Ulla Johnson’s home away from home—recently profiled for Architectural Digest—lies in the quiet hamlet of Montauk, surrounded by swaying trees and wild flora, and beyond that, the ocean. It is as much a warm, lovingly adorned weekend oasis for her Brooklyn-dwelling family (and wide circle of friends) as it is a space of creative meditation and inspiration, furnished with beautiful, handmade objects found on her travels around the world.
A modular leather sofa reminiscent of softly undulating sand dunes sits atop a Moroccan rug, lining two edges of a sun-soaked, ivory-hued space. A fireplace resting on a bed of cool marble centers your attention, and expansive windows frame dense green foliage outside.
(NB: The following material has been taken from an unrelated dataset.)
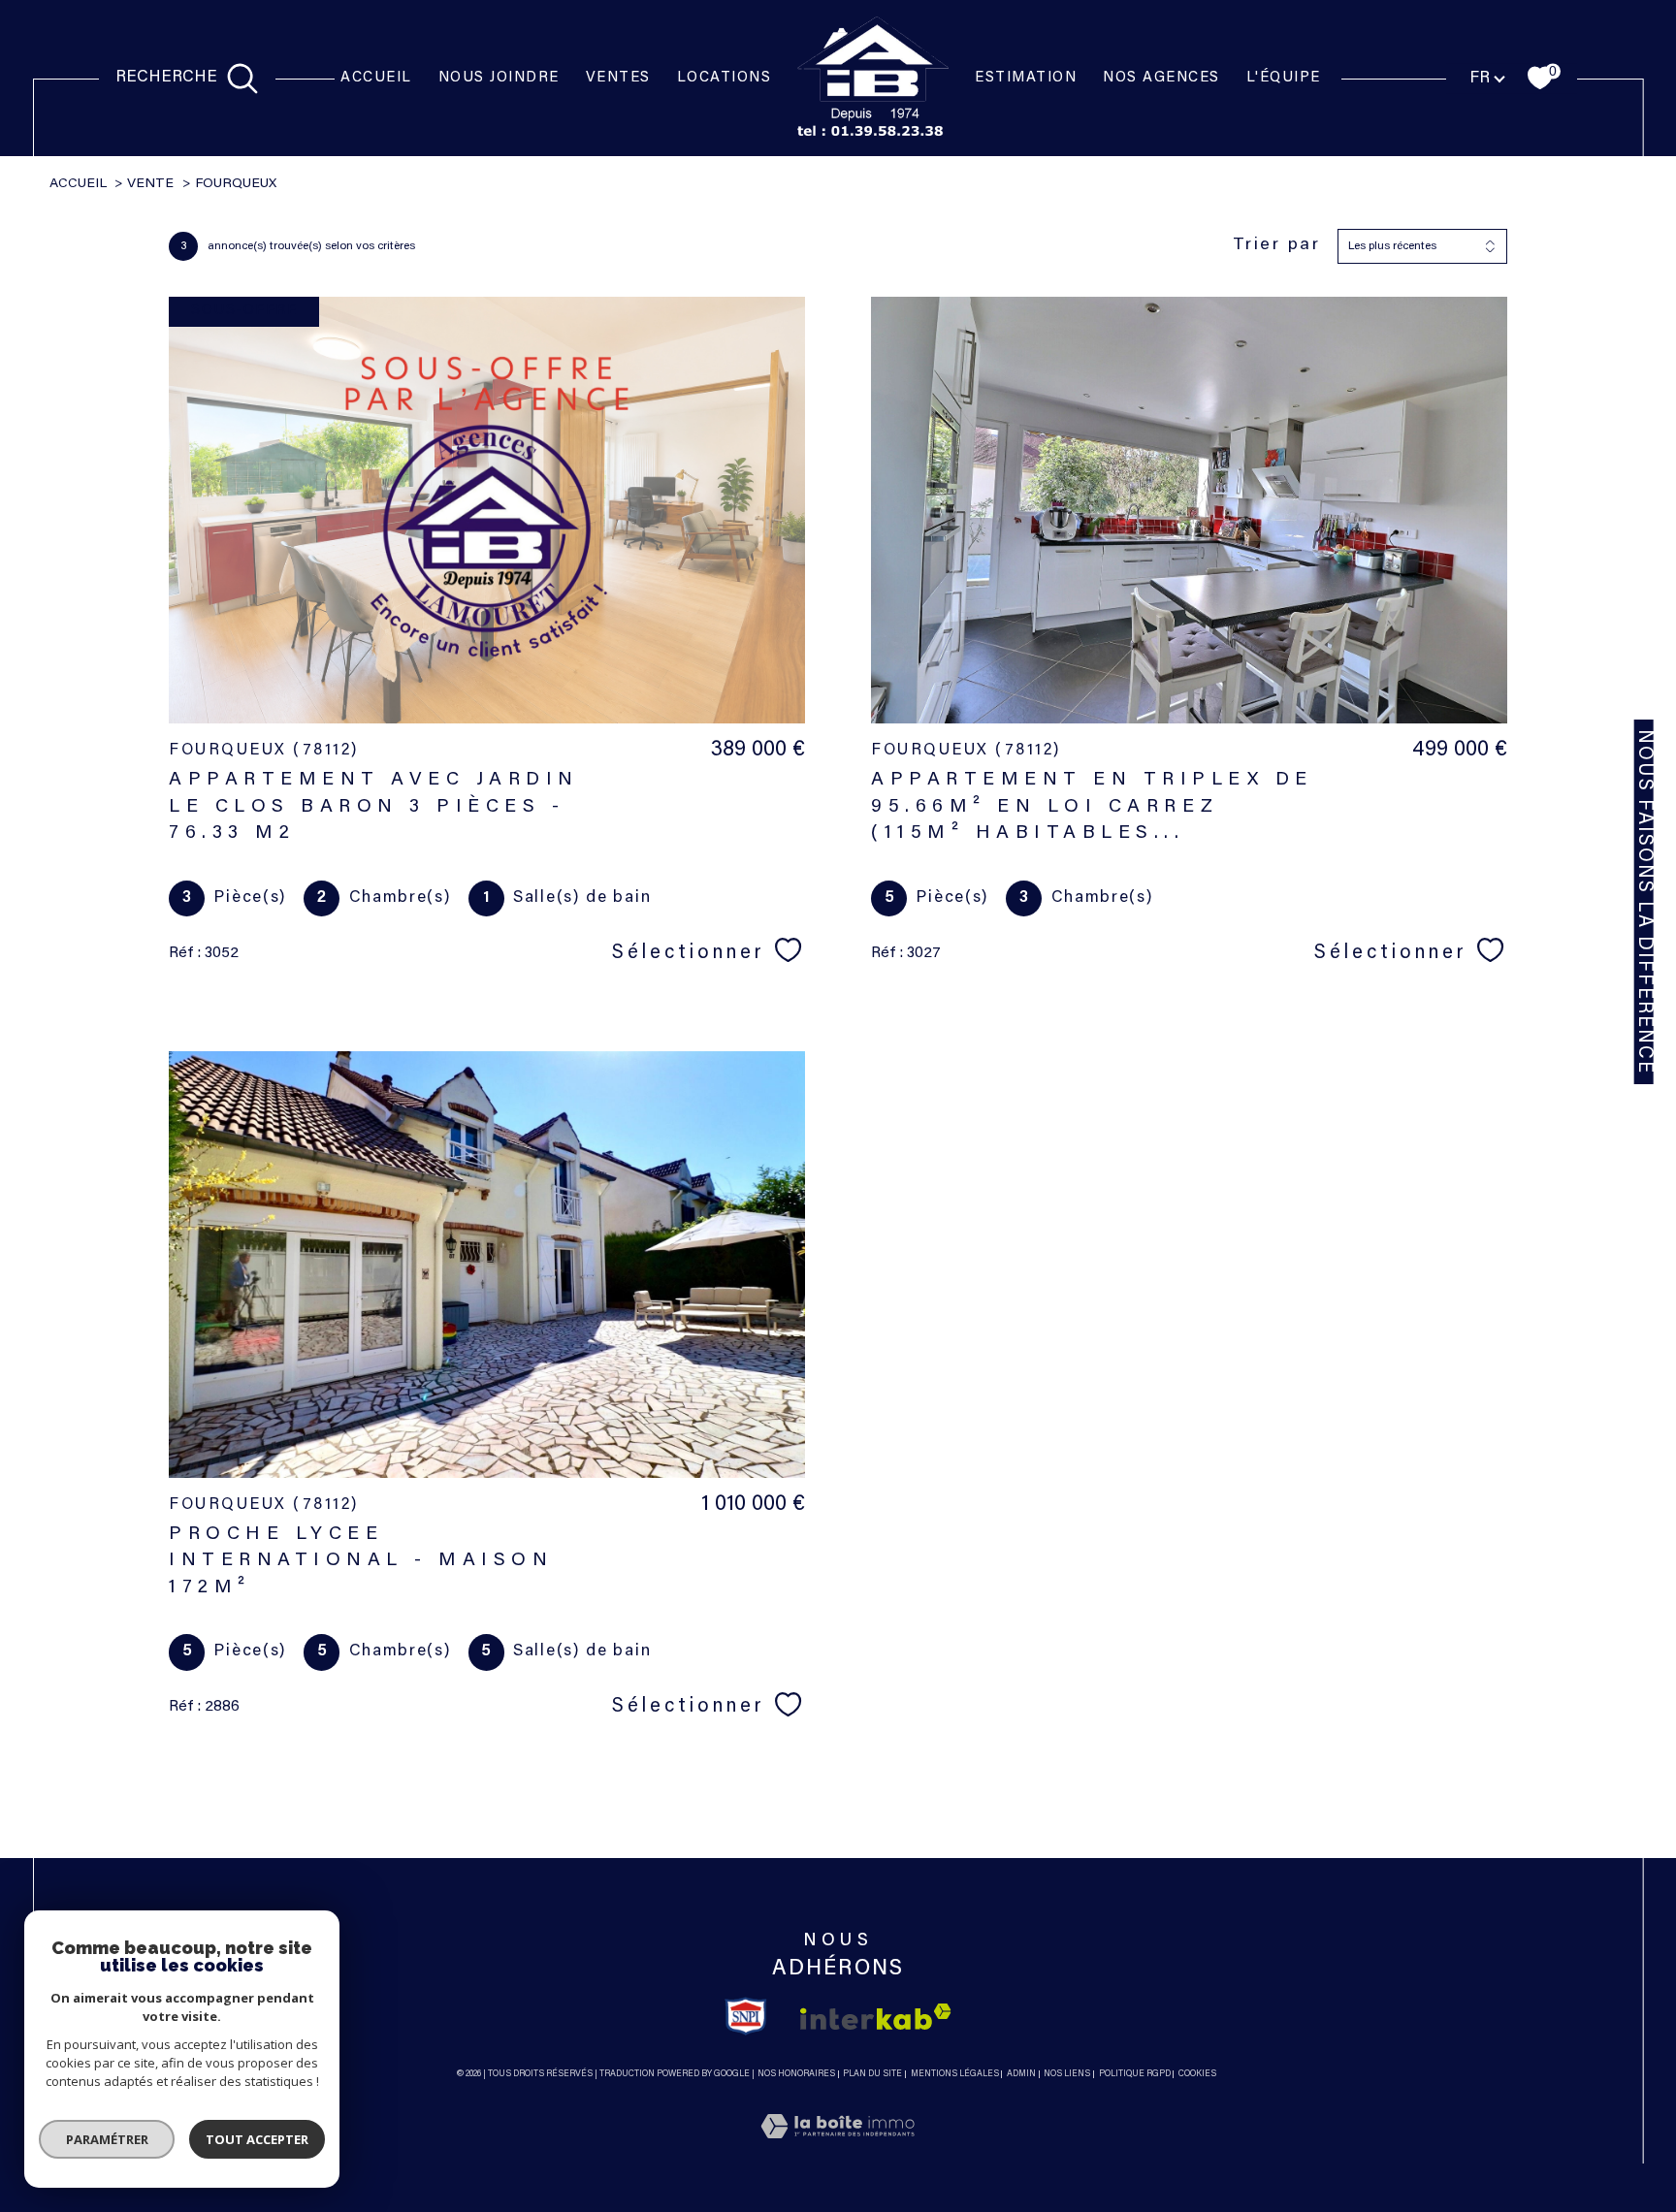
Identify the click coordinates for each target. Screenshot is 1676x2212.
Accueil (376, 78)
The room is ornamented with cactus and succulents, while delicate blooms unfurl from a curvilinear ceramic vase sitting on a rounded cocktail table.
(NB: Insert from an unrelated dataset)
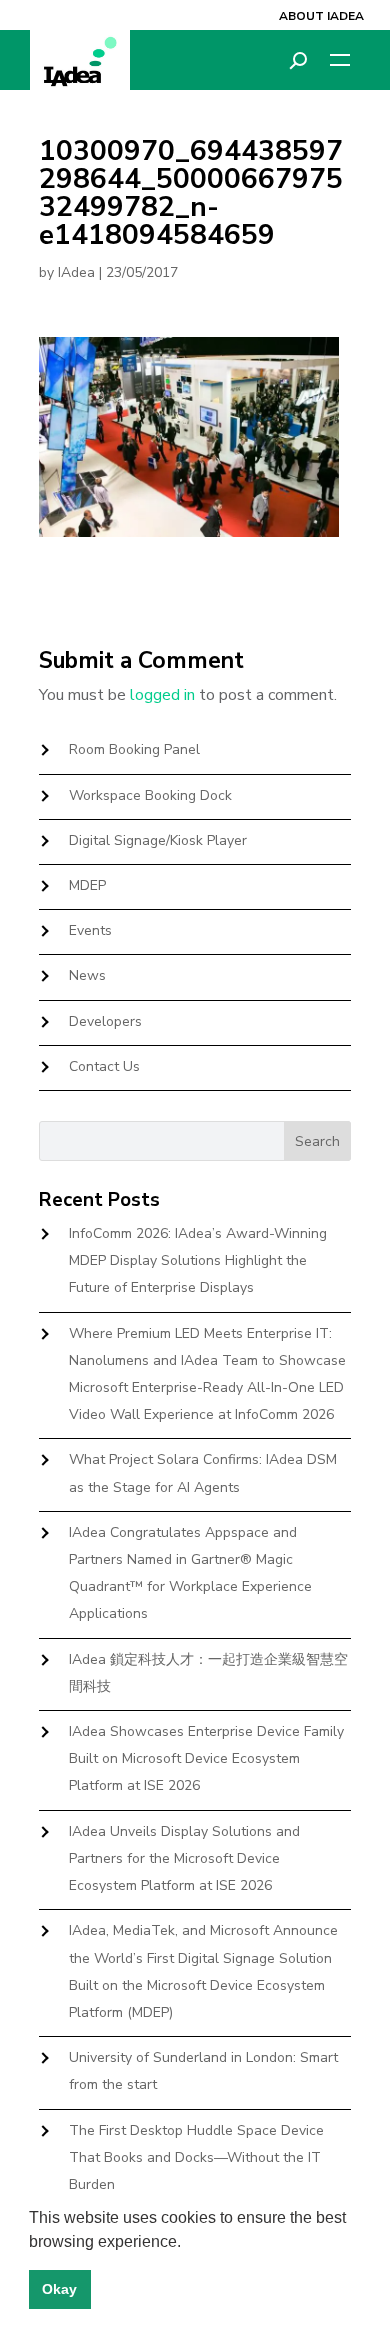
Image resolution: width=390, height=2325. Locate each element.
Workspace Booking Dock (150, 795)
Renovated in collaboration with architecture firm Studio Zung and interior designer Alexis Brown, Johnson’s home is a perfect reflection of her sartorial design philosophy. Both the indoor and outdoor spaces are gorgeously designed and meticulously decorated, yet enjoyably livable, comfortable, and inviting—with a touch of wildness and free-spiritedness mixed in via a beloved garden.
Rich textile artworks and tapestries by Sheila Hicks and Analia Saban adorn cream-hued walls, while a serene ceramic pot by Kazunori Hamana rests below two lithographs by Paula Rubenstein. Collections of driftwood cohabitate with ancient pottery Johnson discovered on a trip to Brazil.
I was brought up with this love of objects—especially ones that have a personal story or have been created by hand.” As the daughter of anthropologists, this appreciation for the unexpected, rare, and extraordinary comes as little surprise. Her plans for the family’s abode are similarly eclectic and roving: “It’s all about this idea of layering,” she says. “Over a lifetime the house will continue to evolve.”